Au retour du président des États-Unis, pour donner plus d’ampleur à l’action entreprise par leur ministère, et peut-être aussi parce qu’ils pressentaient les changements à venir pouvant mettre en cause leur champ d’intervention, leurs traditions, voire leur compétence, plusieurs ministres renforcèrent et adaptèrent leurs services à la nouvelle donne. Ainsi, le ministre de l’Agriculture créa une direction générale de la Protection de la Nature (DGPN) le 4 mars 1970. Elle était notamment chargée « d’étudier, animer, coordonner, l’ensemble des actions tendant à la défense de la nature et à la préservation des équilibres biologiques, à l’aménagement du milieu naturel ». Le ministre de l’industrie créa de son côté une direction de la Technologie et de l’Environnement Industriel et une division des nuisances industrielles. Le ministère de l’Équipement se dota d’une mission permanente de l’environnement.
Le programme pour l’environnement qu’avait demandé le Premier ministre fut bouclé au mois de mai 1970 en comité interministériel. Il fut finalement adopté le 10 juin suivant en Conseil des ministres sous le titre de « Cent mesures pour l’environnement ». A cette occasion, le président Pompidou, déclara notamment : « Il ne s’agit que de la toute première étape d’une action qui demandera persévérance et obstination. L’action à mener ne peut qu’être interministérielle. Ce qui est en cause, ce sont les conditions mêmes et le cadre de vie des hommes ».
Concrètement, ces « cent mesures » s’articulaient autour de trois grands domaines d’actions :
– le premier comportait une somme de dispositions à prendre, à caractère législatif ou réglementaire ;
– le second listait tout un ensemble d’actions pour protéger, promouvoir ou servir d’exemple dans les champs d’intervention les plus divers (élimination des déchets et des carcasses de voitures, création d’espaces verts, lutte contre le bruit, création de réserves naturelles, lutte contre la pollution par les lessives, etc.) ;
– le troisième s’intéressait à introduire une pédagogie de l’environnement dès l’école, de manière à former et à informer tous les citoyens appelés à prendre conscience de la gravité des problèmes environnementaux.
Les associations de protection de la nature qui attendaient le dépôt au Parlement d’une loi sur la protection de la nature depuis l’annonce qui en avait été faite à la conférence de l’UNESCO en 1968, pouvaient penser que leur attente allait prendre fin par la mesure 58 inscrite au programme, celle-ci mentionnant qu’un projet de loi allait être déposé avant la fin de l’année 1970 sur l’interdiction du prélèvement de certaines espèces rares et menacées.

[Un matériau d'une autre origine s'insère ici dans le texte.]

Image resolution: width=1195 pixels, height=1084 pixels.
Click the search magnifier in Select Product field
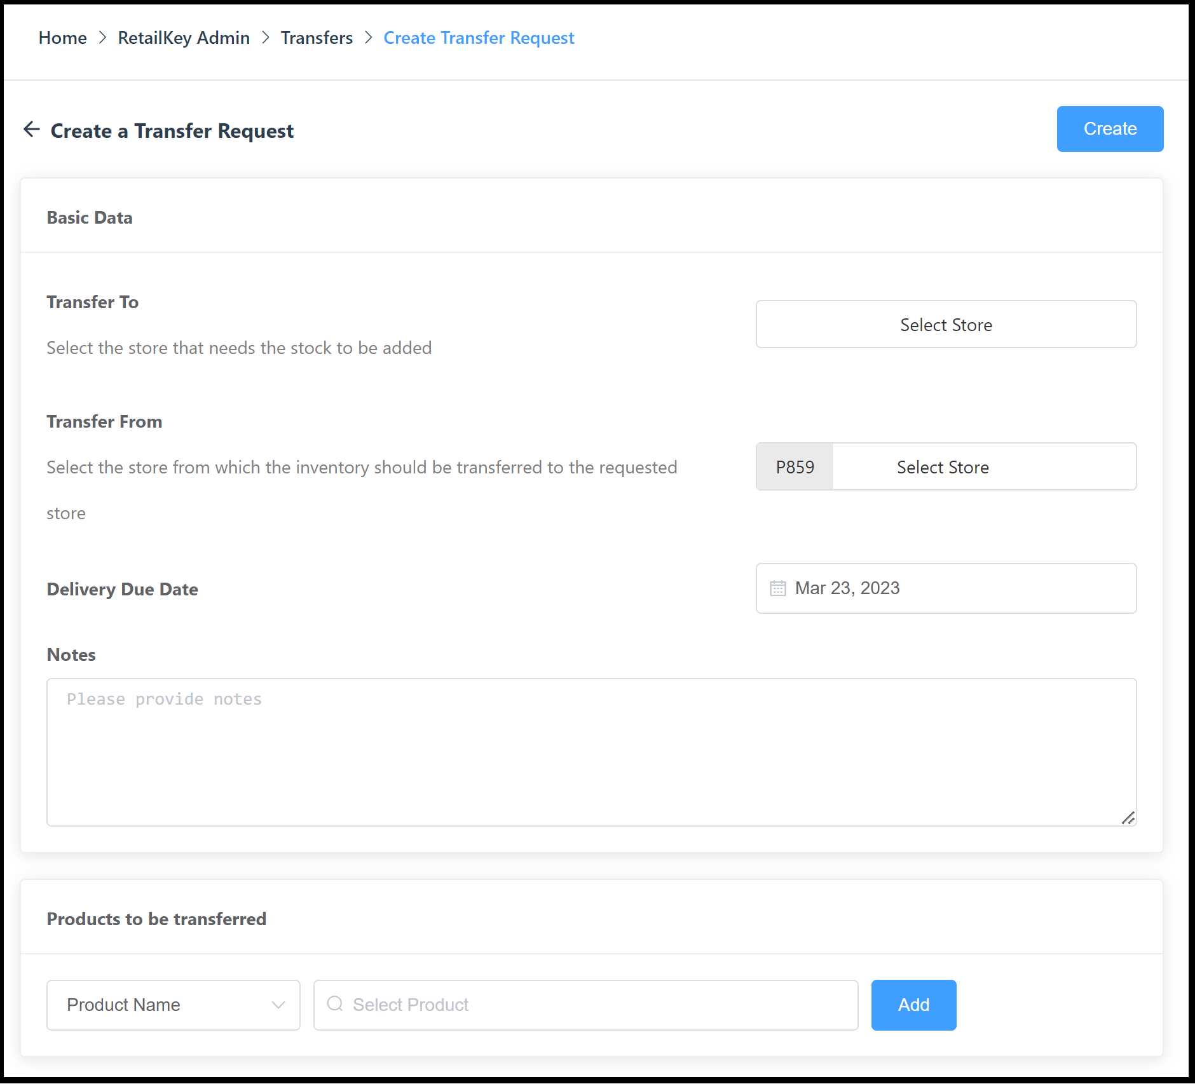pos(335,1005)
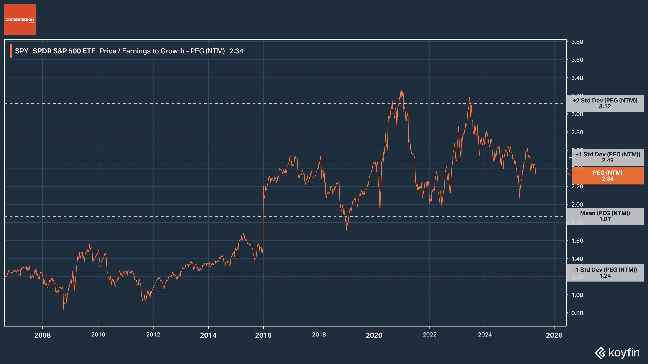Click the 2008 label on the time axis
This screenshot has width=648, height=364.
pos(43,335)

Compte-tenu du nombre des services et organismes intéressés au plan national, comme au plan départemental, par ces mesures et de la nécessité d’intégrer les diverses actions dans une politique cohérente, le gouvernement institua par décret du 30 juillet 1970, un Haut-Comité pour l’Environnement chargé de suivre l’application des mesures de ce premier programme et de faciliter la concertation interministérielle : « il connaît des problèmes de l’amélioration du cadre de vie, de l’encombrement, des pollutions et nuisances de toutes sortes, de la maîtrise des paysages et, plus généralement, de tous les éléments positifs ou négatifs qui concourent à l’environnement de l’Homme ».
L’année 1970 avait bien commencé en étant riche de signes politiques et de décisions favorables à la protection de la nature et de l’environnement mais elle se terminait sans que la loi annoncée à la conférence de l’UNESCO et attendue par les associations de protection de la nature n’ait été déposée devant le Parlement.
Et pour cause, le début de l’année 1971 allait créer une surprise mais d’une autre nature. Après l’annonce qui en avait été faite par le communiqué de l’Élysée du 7 janvier, un décret daté du 2 février fixait les attributions du tout nouveau ministre délégué auprès du Premier ministre, Robert Poujade, chargé de la protection de la nature et de l’environnement. Le rêve devenait enfin réalité pour tous ceux qui pensaient que la protection de la nature et de l’environnement ne serait efficace que le jour o๠elle serait prise en charge par un ministère de plein exercice, un « grand » ministère, comme l’écrivait le secrétaire général de la SNPN, Christian Jouanin (1925-2014) dans le Courrier de la Nature de ce début d’année 1971.